Comparison artifacts depend on the comparison type. Survival group comparisons reuse the survival-family artifacts (curves, risk.table, group.summary). Contrast and nested-model comparisons may attach model diagnostics or contrast tables when those details do not belong in the one-row summary table.

km: Survival Group Comparison

Column Meaning
family "km".
outcome, time, predictor Event indicator, follow-up time, and grouped predictor.
term, term.type Grouped comparison row with term.type = "omnibus".
estimate, se, lower, upper Usually NA; the log-rank statistic is the inferential result.
statistic, p.value, adj.p.value Log-rank chi-square statistic and p-values.
n, n.events Analysis sample size and number of events.
effect.scale "median.time" for group summaries and survival plotting.
formula, fit.id Resolved Kaplan-Meier formula and artifact/diagnostic key.

Added Artifacts

Artifact Meaning
curves Survival curve steps for each group level.
risk.table Numbers at risk, events, and censoring over time by group.
group.summary Group-level records, events, median survival, and confidence intervals.
profile.table Analysis-ready observations with time, event, and group level.

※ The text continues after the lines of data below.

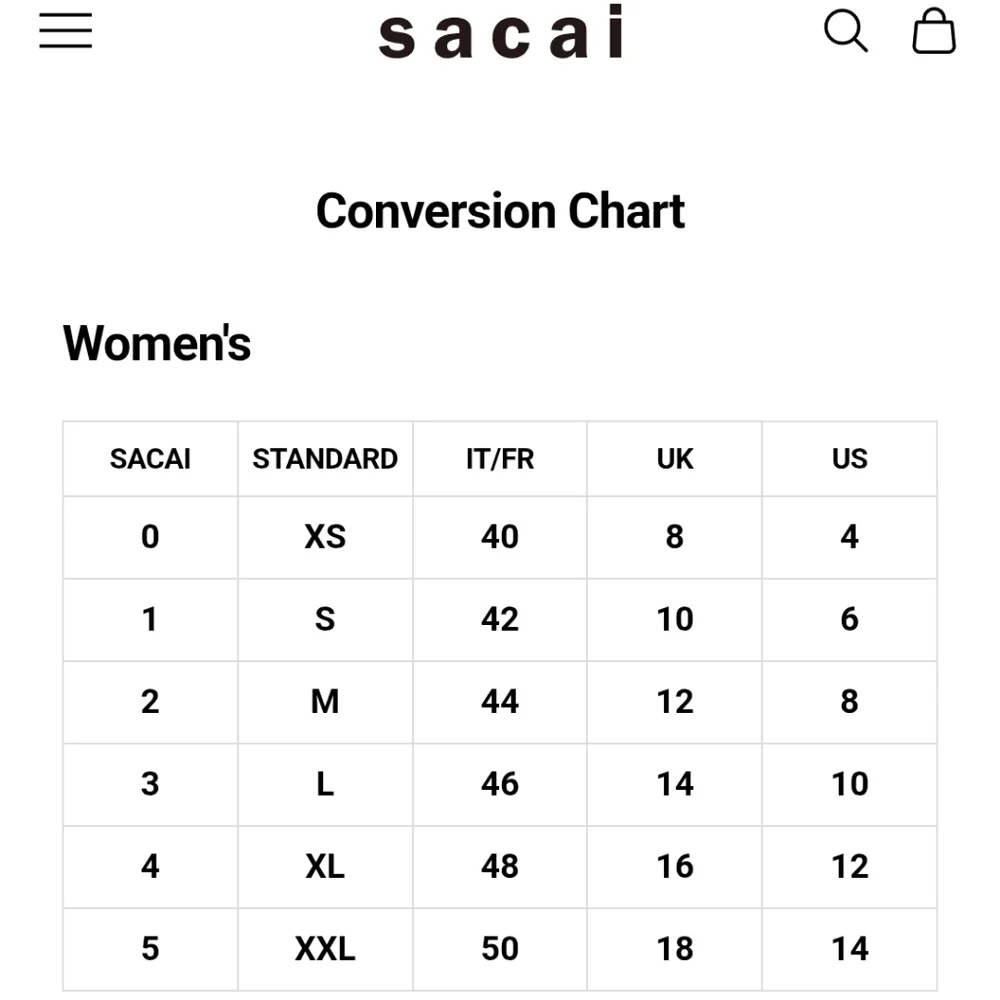Open the search magnifier icon
Image resolution: width=1000 pixels, height=1000 pixels.
pos(846,31)
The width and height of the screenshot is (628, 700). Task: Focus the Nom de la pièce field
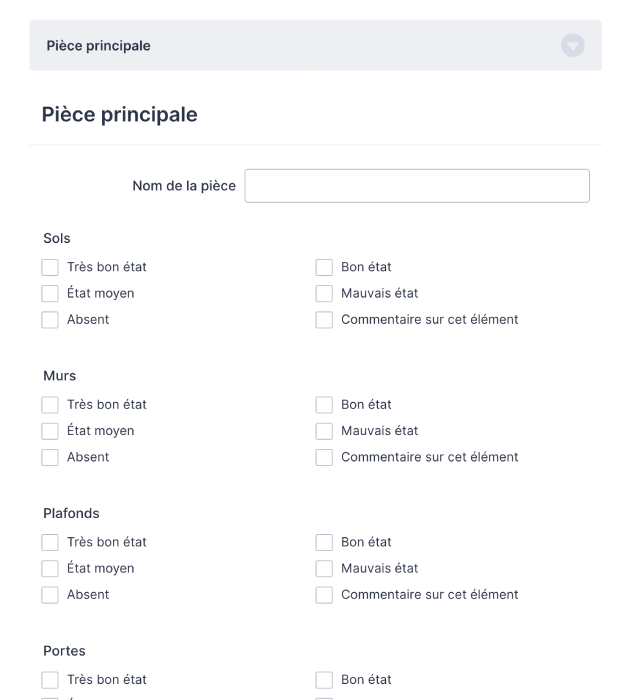(416, 186)
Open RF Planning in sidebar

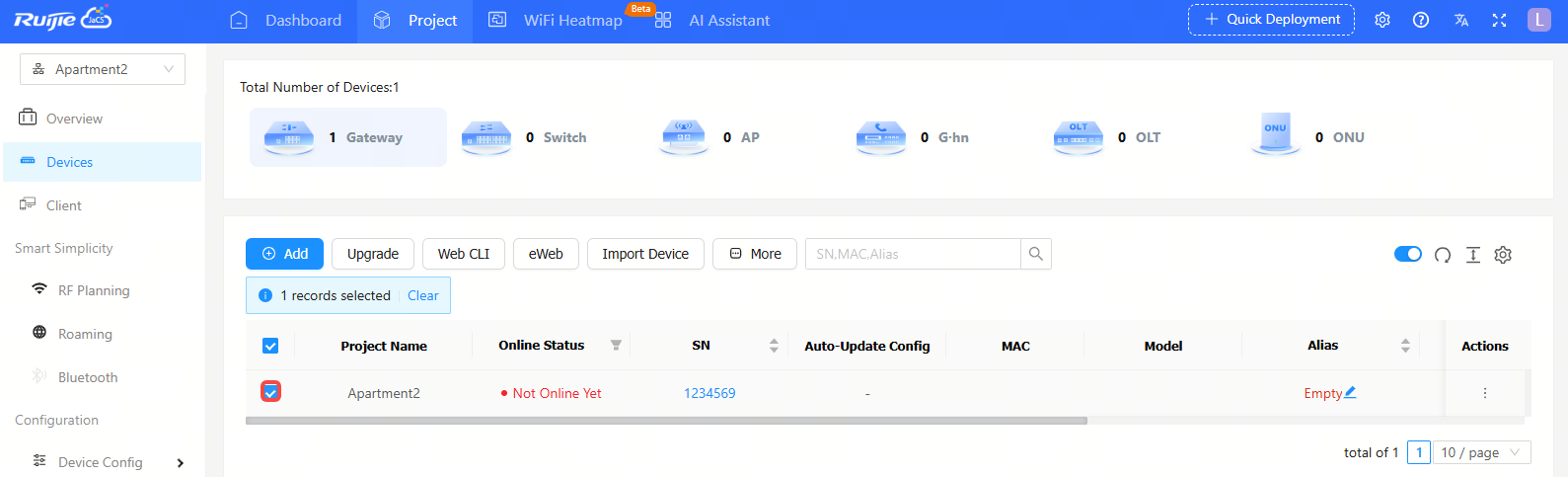(x=94, y=290)
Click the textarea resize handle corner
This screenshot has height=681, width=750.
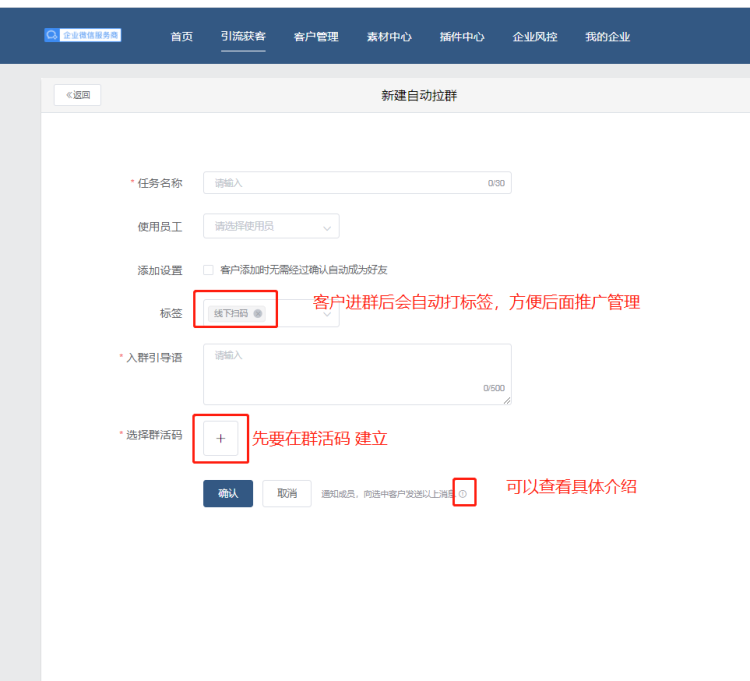pos(506,399)
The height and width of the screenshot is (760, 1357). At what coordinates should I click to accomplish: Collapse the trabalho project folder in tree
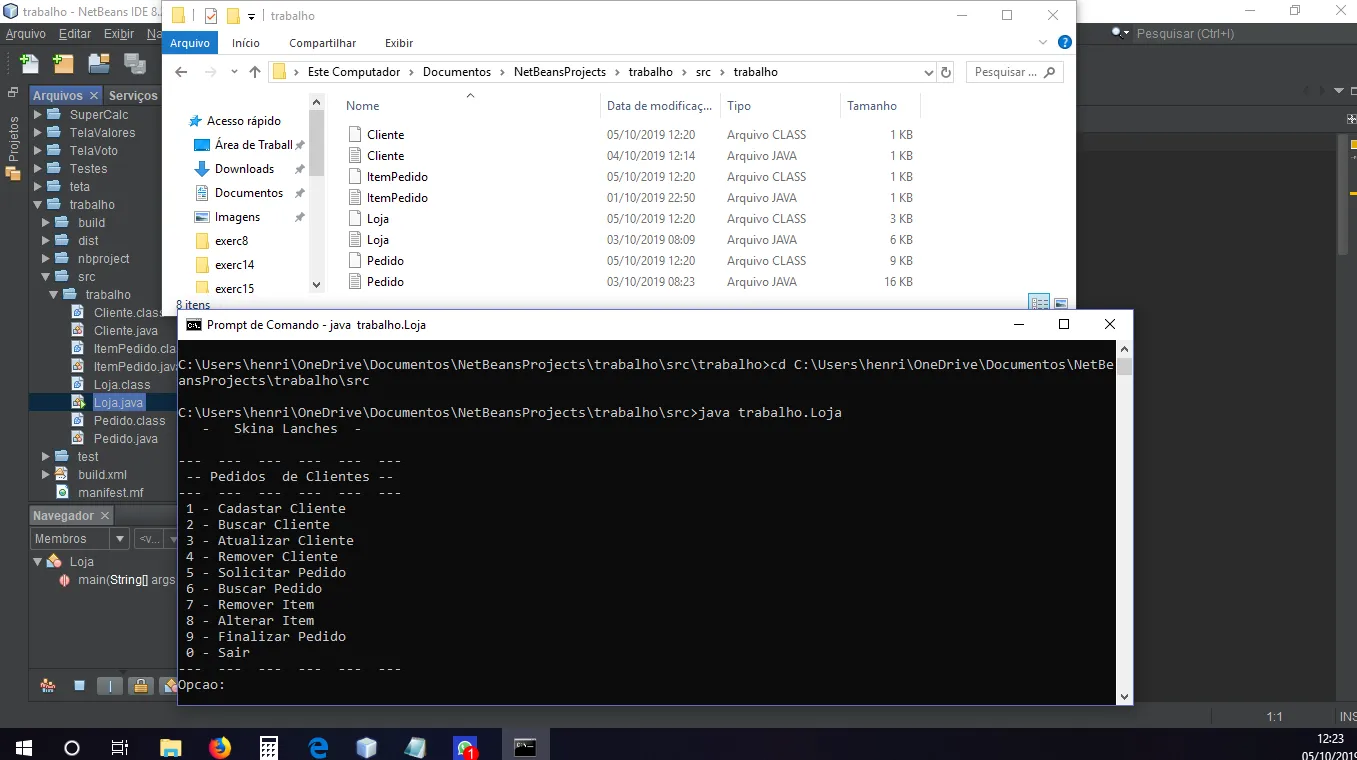coord(39,205)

cox: Adjusted Survival Group Comparison

Column Meaning
family "cox".
outcome, time, predictor Event indicator, follow-up time, and tested predictor as represented in formula.
term, term.type Cox coefficient row, usually main.
estimate Cox coefficient on the log-hazard scale.
se, lower, upper Standard error and confidence interval on the log-hazard scale.
statistic, p.value, adj.p.value Wald/z statistic and p-values.
n, n.events Analysis sample size and number of events.
effect.scale "log.hazard"; forest plots display hazard ratios.
formula, fit.id Resolved survival formula and artifact/diagnostic key.

Added Artifacts

Artifact Meaning
curves Analysis-level survival curve for the fitted Cox analysis.
risk.table Numbers at risk, events, and censoring over time.
group.summary Analysis-level records, events, and median survival summaries where available.
profile.table Analysis-ready observations with time, event, predictor, and linear predictor.

Plotting

Comparison rows can be shown as:

  • forest plots for contrast-like rows;
  • heatmaps for many outcomes or predictors;
  • survival curves for KM and survival group comparisons;
  • summary tables for omnibus heterogeneity or nested-model tests.

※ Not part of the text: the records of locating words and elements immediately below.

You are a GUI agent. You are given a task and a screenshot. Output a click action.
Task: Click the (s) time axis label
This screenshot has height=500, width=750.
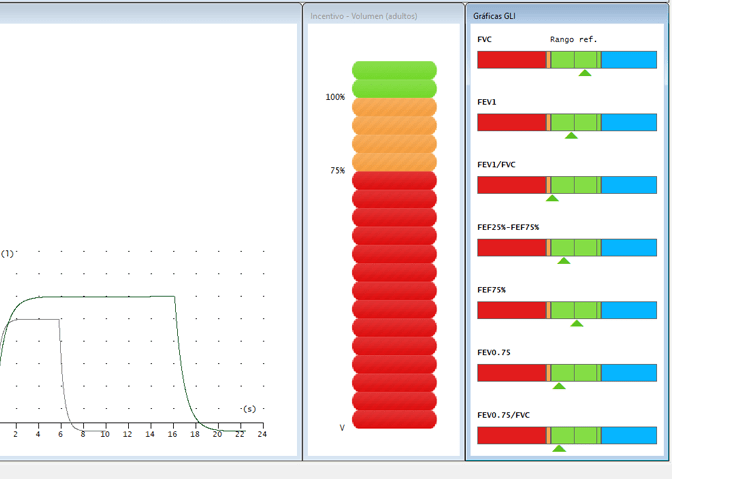pos(250,409)
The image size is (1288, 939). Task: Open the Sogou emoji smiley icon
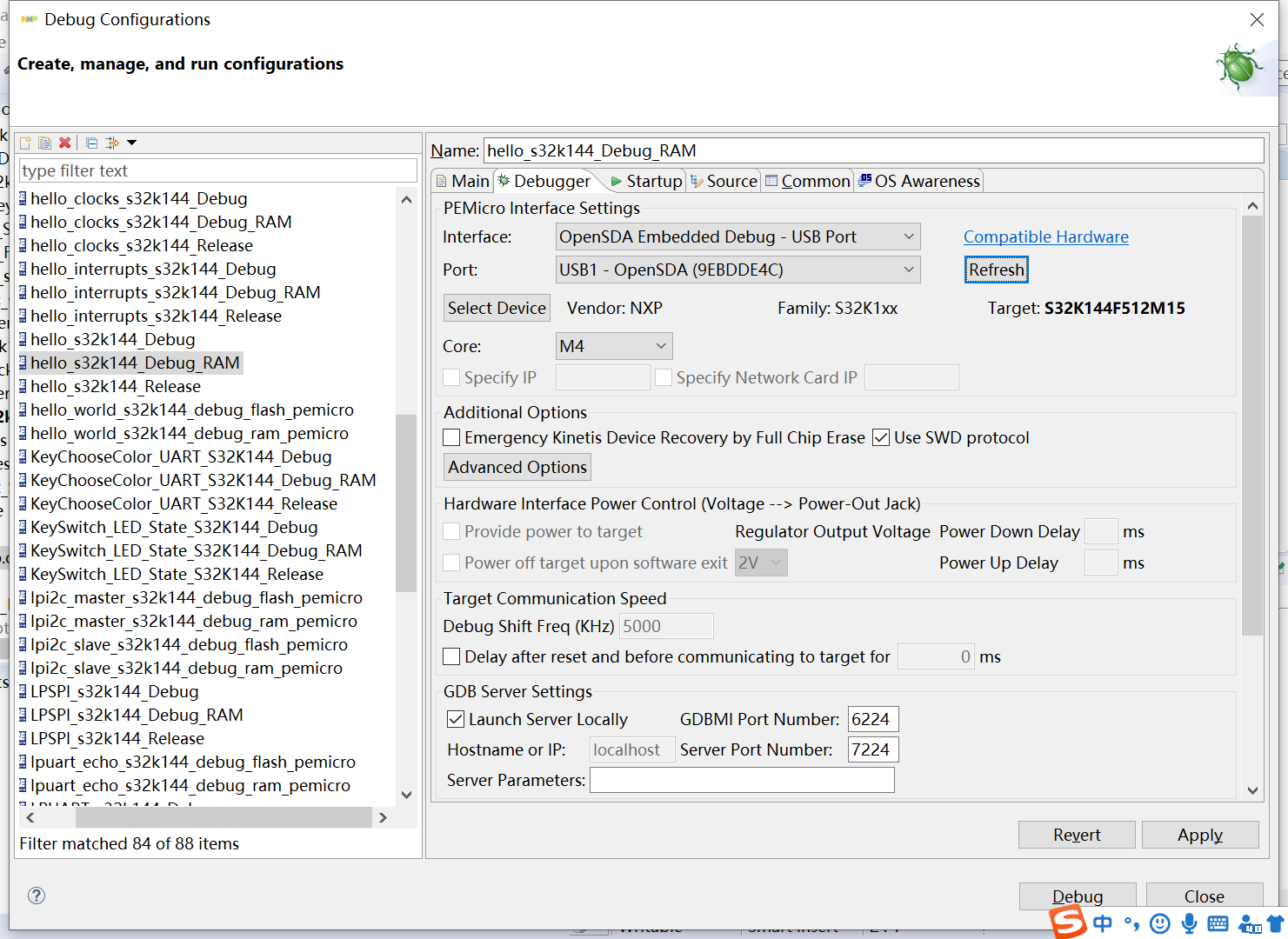pos(1159,923)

For survival group comparisons, curve and risk-table artifacts are stored on the returned object and read by:

visualize$associations$survival(tertile.km)

Comparison Versus Prediction

Use associate$compare() when the estimand is about association effects, groups, or model terms.

Use evaluate$compare() when the estimand is predictive performance:

evaluate$compare(
  models = c(model_a, model_b),
  on = data,
  outcome = demented
)

That returns delta-style performance metrics such as differences in AUC, RMSE, or C-index depending on outcome type.